Nautilus jet to hit heights of style
MELBOURNE’S rich elite will no longer have to travel like regular schmucks when they want to pop out for a quick chopper ride over the Reef.
Thriving homegrown helicopter operator Nautilus Aviation has just added its first private jet to its fleet for a price of about $15 million.
The company’s CEO Aaron Finn said the investment would allow tourists with deep enough pockets to quickly reach any of Nautilus’s seven bases across Australia, where they would hop in a chopper for the trip of a lifetime.
“It’s for transferring guests between our different resort locations,” he said.
“We’re already in discussions with different inbound, high-end tour operators from places like the United States, so they can use it when they send clients out.”
The Embraer Phenom 300E jet will be based in Sydney and Melbourne and charted by ACS Air, which will also charter the aircraft when it is on Nautilus tasks.

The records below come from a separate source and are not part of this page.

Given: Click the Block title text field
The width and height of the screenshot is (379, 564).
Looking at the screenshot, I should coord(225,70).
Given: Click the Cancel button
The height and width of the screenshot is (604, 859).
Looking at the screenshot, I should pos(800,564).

“They operate it and pay us as they’re using it – it’s sort of a business within itself,” Mr Finn said.
The arrival of Syrian billionaire Ghassan Aboud on the scene with his three Crystalbrook Collection hotel developments in Cairns bodes well for the tourism industry.

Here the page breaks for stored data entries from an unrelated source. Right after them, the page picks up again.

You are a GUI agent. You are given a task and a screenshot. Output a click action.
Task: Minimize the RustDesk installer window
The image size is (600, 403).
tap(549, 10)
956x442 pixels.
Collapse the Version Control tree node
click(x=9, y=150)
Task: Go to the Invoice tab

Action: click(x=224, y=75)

“All of the sudden, we might be seeing a different clientele in town, so we could see (private jets) in Cairns a lot more,” Mr Finn said.
Nautilus has kicked another goal with a four-year extension of two multimillion-dollar Westpac Lifesavers chopper contracts in Sydney and Moruya in New South Wales.
The company previously signed on for a one-year trial.
Mr Finn put the recent successes down to having a modern fleet, stringent safety protocols and quality staff, saying “without good people, you don’t have a good business.”